A capital gain is the difference between the purchase price of an asset, such as a house, condo, or cottage, and its selling price. For example, if you buy a cottage for $100,000 and sell it 12 years later for $450,000, the gross capital gain would be $350,000. However, to calculate the net taxable capital gain, you must deduct expenses related to the acquisition and sale, such as improvement costs ($40,000) and real estate brokerage fees ($10,000). Thus, the net capital gain would be $300,000. 

What Federal and Provincial Changes Does This Involve? 
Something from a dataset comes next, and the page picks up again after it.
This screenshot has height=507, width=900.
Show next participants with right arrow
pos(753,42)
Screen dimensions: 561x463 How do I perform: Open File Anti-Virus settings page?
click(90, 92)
 Before June 25th: Traditionally, only half of the capital gain (50%) was taxable. For our cottage example, this means that out of a gain of $300,000, $150,000 would be added to the owner's annual income and subject to tax

After June 25, 2024: The federal budget of April 16 introduced a new provision: for capital gains exceeding $250,000, the inclusion rate increases from 50% to 66.67%. Therefore, for a gain of $300,000, the first $250,000 would be included at 50%, or $125,000, and the remaining $50,000 at 66.67%, or approximately $33,335. Thus, the total taxable capital gain would be $158,335.

The Resulting Tax Implications

Federal and Provincial: Quebec aligns with the federal government by adopting the same inclusion rate for capital gains exceeding $250,000. This measure will also apply from June 25. For example, if you sell your cottage after this date, the combined tax (federal and provincial) will be slightly higher.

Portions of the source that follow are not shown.